§ **WORK REQUEST 1**: Please rewrite the passage on sewage treatment from "These 27 wastewater" up to and including "of to land.", replacing "wastewater" with "sewage".
§ **WORK REQUEST 2**: List every method of household sewage disposal that the passage on sewage treatment names for areas without municipal sewerage reticulation.

*** SUPPLIED PASSAGE Section Begins ***

EWS owns and operates 27 sewage treatment works. Where municipal sewerage reticulation is not available sewage disposal is generally the responsibility of individual households via the use of septic tanks, conservancy tanks, urine diversion toilets or conventional VIPs.

These 27 wastewater treatment works make use of a number of different treatment steps to treat the wastewater to remove pathogens, bacteria and other contaminants to make it clean enough to enter into the river or sea. Typically, wastewater is screened to remove litter and then allowed to settle to remove grit. Biological treatment then takes place either aerobically or anaerobically. After biological treatment, the wastewater is allowed to settle, is filtered, disinfected and discharged to the environment once it meets all requirements set by the national Department of Water Affairs. The sludge that is generated in the biological process is removed, dried and disposed of to land.

*** SUPPLIED PASSAGE Section Ends ***
*** INFORMATION GIVEN Section Begins ***

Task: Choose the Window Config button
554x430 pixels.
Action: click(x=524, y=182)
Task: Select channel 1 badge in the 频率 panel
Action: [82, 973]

*** INFORMATION GIVEN Section Ends ***

§ **TASK ANSWER 1**:
These 27 sewage treatment works make use of a number of different treatment steps to treat the sewage to remove pathogens, bacteria and other contaminants to make it clean enough to enter into the river or sea. Typically, sewage is screened to remove litter and then allowed to settle to remove grit. Biological treatment then takes place either aerobically or anaerobically. After biological treatment, the sewage is allowed to settle, is filtered, disinfected and discharged to the environment once it meets all requirements set by the national Department of Water Affairs. The sludge that is generated in the biological process is removed, dried and disposed of to land.

§ **TASK ANSWER 2**:
- septic tanks
- conservancy tanks
- urine diversion toilets
- conventional VIPs